Your instructions: Convert the listing, from the line containing "You are a computer-use" through the end of the listing, into a two-column CSV with the columns request and coordinates. Give one row for each request, with its text and its answer each in one quoted field and line breaks replaced by spaces, and leave the pictures out.

(Data on locating visible targets)
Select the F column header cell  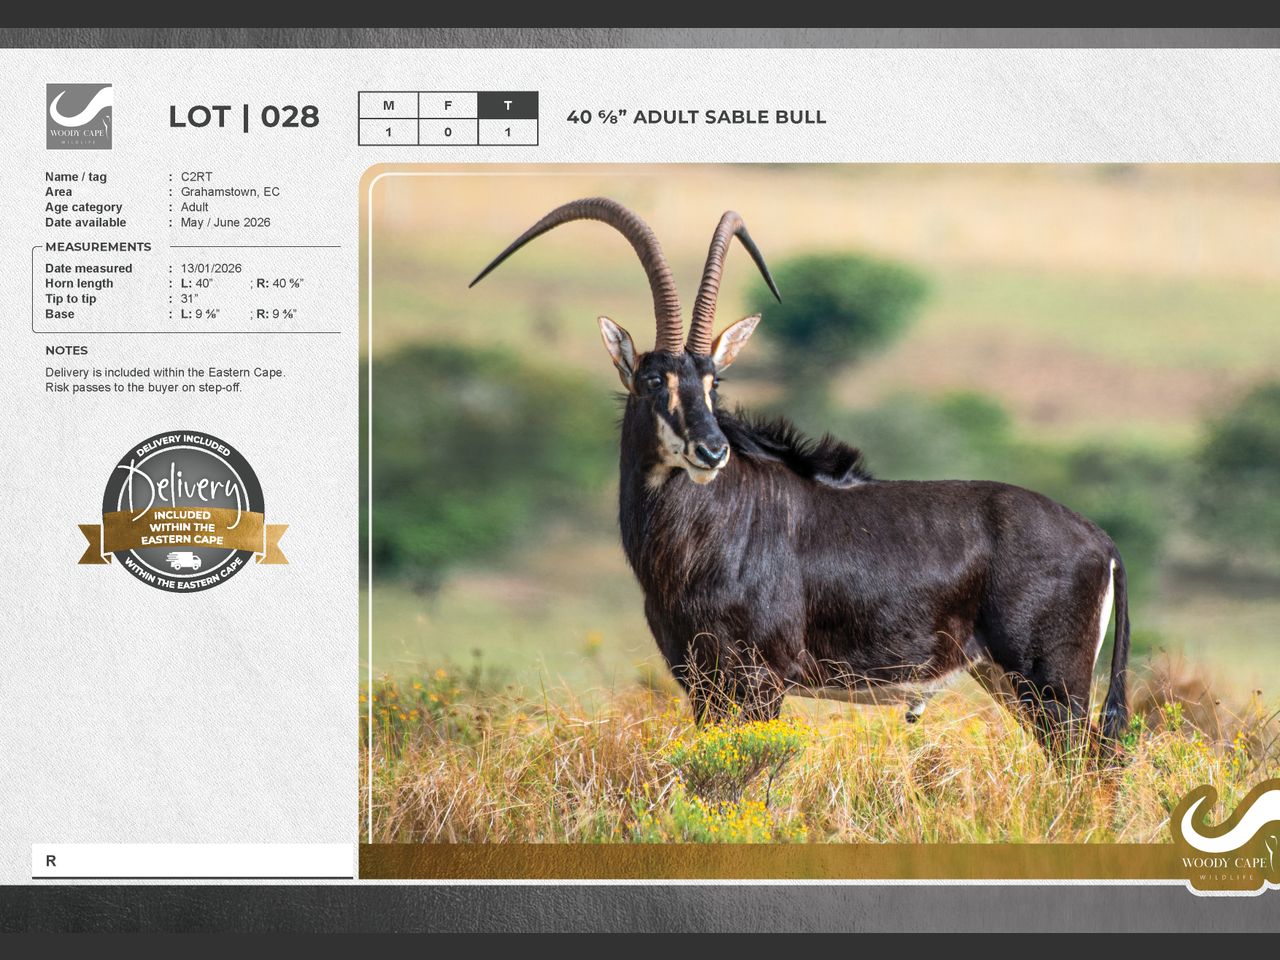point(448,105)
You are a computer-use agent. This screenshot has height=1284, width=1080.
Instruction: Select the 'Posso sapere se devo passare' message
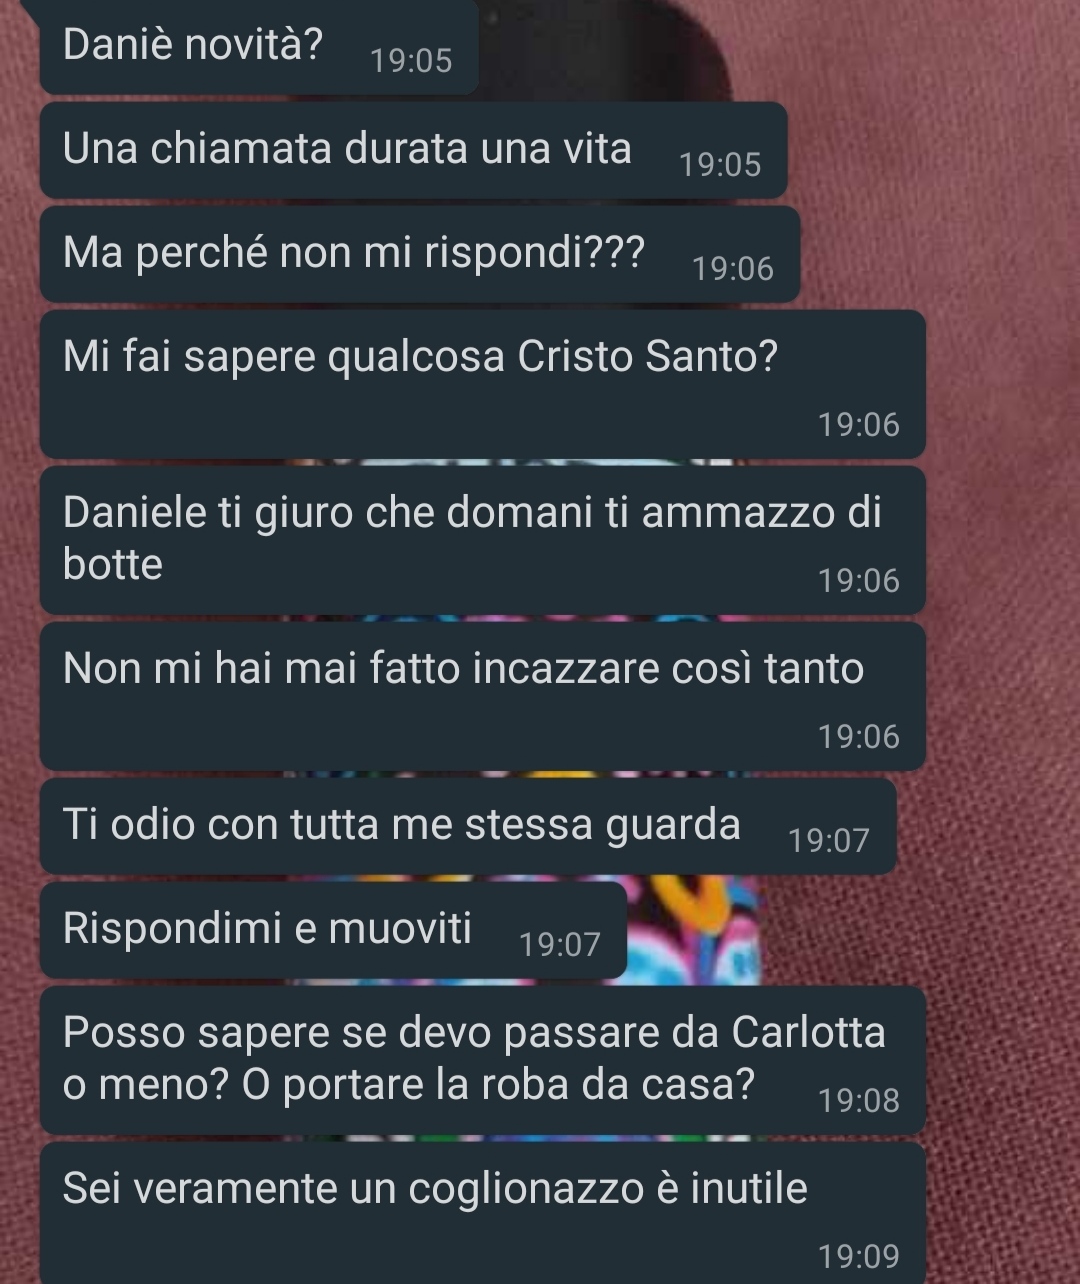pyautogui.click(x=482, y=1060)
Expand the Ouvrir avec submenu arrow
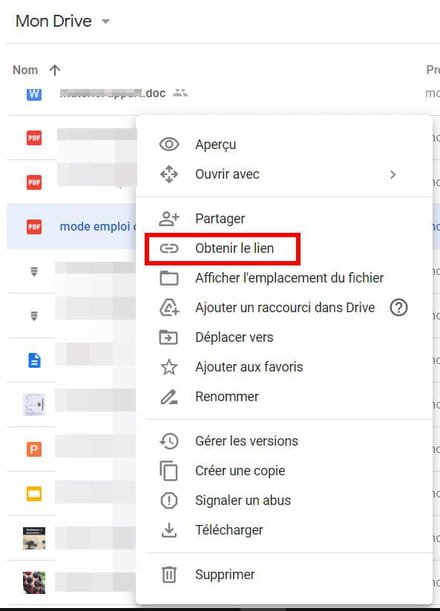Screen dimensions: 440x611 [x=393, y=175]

Answer to the problem:
request,coordinates
"You are a computer-use agent. This screenshot has height=1284, width=1080. Instruction: Select the 'Posso sapere se devo passare' message","pyautogui.click(x=482, y=1060)"
"Expand the Ouvrir avec submenu arrow","Screen dimensions: 440x611 [x=393, y=175]"